PKI bridge approaching milestone

Four agencies soon will be certified to exchange digital certificates through the federal bridge, easing the secure transfer of data

Later this month, the General Services Administration will announce the first government agencies to be cross-certified with the federal public-key infrastructure bridge, making it easier for agency users to exchange data securely.

The federal PKI bridge is designed as a way to link agencies' certificate authorities (CAs), which are the central component of a PKI. A CA is the server used to generate and manage digital certificates to identify users and secure their transactions.
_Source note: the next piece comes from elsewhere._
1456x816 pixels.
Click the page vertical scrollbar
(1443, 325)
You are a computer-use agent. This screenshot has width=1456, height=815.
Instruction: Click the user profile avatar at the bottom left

By cross-certifying CAs certificate policies through the bridge, which acts as a trusted third party, an agency that needs to accept a certificate from another federal agency, and ultimately other non-federal entities, to conduct an electronic transaction will know that the certificate can be trusted.

On Sept. 18, GSA plans to hold a cross-signing ceremony that will show certificates from the Defense Department, the Agriculture Department's National Finance Center, NASA and the Treasury Department can interoperate, said David Temoshok, acting director for identity policy at GSA's office of governmentwide policy.

Those agencies' PKI domains "will be able to cross-certify through the bridge" and will be recognized by each other, Temoshok said while attending the Interagency Resources Management Conference in Hershey, Pa., this week. He added that in 2003, GSA hopes to add Illinois and Canada to that list.